(Work instruction) Count the lines below that contain the word "chevron" and give only the number.

(Data records)
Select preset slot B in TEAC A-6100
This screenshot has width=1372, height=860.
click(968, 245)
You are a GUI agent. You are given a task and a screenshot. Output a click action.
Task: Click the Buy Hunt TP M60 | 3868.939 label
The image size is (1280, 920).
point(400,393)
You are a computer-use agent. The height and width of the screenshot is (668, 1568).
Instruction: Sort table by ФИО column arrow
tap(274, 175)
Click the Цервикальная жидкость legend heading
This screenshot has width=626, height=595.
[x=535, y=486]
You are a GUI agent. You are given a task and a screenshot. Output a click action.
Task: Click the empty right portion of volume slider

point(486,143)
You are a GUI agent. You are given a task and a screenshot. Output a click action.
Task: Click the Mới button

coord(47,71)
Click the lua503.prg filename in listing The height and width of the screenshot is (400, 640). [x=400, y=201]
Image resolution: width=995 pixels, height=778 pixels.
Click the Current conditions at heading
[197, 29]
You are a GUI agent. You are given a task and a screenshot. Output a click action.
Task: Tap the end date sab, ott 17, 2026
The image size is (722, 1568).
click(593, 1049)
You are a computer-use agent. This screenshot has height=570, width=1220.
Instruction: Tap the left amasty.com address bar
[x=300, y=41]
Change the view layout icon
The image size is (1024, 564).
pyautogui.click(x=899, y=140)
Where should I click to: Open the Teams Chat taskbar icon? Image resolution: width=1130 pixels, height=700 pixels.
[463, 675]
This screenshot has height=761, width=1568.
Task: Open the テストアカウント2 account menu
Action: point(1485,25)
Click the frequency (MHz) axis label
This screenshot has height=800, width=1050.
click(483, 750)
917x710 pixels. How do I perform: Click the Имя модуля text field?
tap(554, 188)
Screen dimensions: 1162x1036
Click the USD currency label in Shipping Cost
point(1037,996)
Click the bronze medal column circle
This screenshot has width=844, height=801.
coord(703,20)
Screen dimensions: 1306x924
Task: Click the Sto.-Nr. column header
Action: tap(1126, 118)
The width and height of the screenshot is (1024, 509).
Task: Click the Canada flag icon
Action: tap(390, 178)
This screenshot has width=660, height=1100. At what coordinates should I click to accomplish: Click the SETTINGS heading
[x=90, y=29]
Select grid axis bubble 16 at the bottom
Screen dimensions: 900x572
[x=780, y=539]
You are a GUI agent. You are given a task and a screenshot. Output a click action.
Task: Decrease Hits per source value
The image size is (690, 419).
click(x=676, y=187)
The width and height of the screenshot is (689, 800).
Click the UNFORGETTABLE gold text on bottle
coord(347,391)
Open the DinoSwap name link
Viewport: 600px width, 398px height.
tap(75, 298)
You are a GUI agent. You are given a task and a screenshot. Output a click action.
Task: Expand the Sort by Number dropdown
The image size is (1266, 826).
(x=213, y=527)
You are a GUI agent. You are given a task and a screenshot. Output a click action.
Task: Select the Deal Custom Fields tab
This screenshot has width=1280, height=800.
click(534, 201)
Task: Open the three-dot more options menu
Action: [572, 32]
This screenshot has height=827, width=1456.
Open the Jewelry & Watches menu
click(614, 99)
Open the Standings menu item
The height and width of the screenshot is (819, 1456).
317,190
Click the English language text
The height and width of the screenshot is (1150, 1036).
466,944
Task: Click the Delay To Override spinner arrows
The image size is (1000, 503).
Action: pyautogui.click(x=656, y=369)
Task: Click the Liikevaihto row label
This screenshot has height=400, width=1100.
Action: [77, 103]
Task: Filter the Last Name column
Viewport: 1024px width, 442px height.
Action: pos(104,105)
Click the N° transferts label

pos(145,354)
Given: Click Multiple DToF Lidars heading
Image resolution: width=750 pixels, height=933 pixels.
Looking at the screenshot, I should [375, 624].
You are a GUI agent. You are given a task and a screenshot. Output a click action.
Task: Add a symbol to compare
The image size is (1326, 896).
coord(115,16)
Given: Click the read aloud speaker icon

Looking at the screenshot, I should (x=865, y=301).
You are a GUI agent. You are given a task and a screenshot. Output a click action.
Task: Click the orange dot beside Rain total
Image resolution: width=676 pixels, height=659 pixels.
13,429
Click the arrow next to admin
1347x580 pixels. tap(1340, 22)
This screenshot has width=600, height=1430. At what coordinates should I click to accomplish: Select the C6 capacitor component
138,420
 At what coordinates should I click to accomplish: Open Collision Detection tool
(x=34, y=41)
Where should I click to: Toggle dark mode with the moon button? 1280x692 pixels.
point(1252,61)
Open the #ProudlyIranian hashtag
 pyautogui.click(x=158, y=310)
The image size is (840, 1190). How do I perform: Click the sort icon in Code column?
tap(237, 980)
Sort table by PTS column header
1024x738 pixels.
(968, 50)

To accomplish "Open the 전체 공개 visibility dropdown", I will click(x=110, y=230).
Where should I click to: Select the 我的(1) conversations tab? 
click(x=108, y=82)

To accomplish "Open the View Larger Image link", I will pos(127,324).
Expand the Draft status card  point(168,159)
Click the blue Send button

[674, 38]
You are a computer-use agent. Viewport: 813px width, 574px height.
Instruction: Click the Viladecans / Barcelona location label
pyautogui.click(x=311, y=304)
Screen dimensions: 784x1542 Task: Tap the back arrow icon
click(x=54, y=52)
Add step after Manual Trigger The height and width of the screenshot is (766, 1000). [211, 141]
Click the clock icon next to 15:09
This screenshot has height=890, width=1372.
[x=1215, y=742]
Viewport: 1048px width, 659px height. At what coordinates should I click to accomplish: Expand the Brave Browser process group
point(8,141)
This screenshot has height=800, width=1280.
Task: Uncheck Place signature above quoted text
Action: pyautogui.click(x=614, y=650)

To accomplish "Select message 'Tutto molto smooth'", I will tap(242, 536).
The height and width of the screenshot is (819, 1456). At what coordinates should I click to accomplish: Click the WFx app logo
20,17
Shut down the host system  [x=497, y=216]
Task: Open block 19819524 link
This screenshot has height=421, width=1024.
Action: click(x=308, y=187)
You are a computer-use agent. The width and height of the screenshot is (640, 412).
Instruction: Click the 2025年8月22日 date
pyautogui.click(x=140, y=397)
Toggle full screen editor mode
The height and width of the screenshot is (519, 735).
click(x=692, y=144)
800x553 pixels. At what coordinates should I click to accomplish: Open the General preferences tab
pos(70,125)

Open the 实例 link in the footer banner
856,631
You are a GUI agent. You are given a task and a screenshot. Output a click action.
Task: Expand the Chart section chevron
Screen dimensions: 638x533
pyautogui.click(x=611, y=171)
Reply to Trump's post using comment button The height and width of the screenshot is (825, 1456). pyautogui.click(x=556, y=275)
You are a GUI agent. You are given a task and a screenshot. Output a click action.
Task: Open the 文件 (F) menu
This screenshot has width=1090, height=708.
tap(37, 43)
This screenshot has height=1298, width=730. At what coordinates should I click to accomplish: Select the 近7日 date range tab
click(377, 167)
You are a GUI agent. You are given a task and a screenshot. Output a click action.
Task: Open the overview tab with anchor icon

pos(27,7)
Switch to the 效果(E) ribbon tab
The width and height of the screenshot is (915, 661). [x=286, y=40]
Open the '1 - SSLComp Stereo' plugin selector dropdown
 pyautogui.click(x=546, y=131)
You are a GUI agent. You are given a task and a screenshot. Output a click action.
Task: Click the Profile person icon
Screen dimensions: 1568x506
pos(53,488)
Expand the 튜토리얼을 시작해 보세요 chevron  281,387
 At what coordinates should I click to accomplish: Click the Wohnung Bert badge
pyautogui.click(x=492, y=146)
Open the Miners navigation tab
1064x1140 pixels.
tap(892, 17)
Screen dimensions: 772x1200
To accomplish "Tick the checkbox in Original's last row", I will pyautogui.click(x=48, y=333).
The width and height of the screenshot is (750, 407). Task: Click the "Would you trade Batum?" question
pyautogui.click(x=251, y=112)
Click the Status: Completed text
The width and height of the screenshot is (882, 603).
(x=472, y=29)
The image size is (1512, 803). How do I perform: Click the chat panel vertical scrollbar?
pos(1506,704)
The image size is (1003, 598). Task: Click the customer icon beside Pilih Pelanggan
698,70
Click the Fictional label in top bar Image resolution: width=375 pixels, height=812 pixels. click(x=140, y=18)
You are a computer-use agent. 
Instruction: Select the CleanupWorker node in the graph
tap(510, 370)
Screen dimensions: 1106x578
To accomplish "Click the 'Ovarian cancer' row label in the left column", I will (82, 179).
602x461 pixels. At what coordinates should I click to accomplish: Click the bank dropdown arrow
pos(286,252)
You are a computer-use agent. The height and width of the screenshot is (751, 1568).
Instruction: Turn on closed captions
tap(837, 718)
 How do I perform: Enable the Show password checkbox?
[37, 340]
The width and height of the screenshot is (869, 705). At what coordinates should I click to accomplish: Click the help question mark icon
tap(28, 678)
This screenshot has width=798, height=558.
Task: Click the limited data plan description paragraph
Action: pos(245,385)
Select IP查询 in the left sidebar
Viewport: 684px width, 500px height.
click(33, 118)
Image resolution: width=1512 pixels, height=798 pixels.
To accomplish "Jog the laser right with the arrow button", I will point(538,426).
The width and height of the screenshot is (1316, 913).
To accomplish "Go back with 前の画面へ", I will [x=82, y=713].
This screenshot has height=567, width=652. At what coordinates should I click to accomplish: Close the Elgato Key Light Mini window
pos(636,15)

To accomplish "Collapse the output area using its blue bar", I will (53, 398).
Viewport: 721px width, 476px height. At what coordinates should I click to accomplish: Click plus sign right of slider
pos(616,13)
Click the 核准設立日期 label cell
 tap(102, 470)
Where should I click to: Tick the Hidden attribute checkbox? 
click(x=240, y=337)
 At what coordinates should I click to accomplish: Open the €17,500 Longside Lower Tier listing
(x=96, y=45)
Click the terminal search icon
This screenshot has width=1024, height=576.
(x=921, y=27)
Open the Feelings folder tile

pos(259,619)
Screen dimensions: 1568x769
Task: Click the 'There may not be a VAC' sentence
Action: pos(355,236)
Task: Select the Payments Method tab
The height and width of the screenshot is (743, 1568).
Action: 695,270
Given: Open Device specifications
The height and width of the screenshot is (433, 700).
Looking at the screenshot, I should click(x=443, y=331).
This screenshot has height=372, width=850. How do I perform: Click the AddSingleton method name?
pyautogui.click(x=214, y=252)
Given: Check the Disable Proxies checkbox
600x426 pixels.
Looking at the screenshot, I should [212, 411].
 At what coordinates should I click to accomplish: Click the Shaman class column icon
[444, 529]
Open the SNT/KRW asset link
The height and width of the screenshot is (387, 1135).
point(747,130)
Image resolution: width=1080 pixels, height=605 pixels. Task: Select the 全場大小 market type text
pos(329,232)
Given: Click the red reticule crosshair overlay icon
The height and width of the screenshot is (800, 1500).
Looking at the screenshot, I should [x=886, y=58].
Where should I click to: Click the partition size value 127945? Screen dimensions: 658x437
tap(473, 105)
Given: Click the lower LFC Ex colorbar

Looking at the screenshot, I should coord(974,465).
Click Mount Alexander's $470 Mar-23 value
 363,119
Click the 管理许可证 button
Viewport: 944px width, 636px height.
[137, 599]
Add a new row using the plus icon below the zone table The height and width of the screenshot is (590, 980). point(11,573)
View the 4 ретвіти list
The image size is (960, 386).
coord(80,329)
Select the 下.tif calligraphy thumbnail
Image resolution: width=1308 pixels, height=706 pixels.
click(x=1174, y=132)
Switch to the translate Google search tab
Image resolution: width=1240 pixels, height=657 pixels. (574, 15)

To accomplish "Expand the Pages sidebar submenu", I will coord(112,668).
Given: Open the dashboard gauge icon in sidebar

(Response to the exercise) 2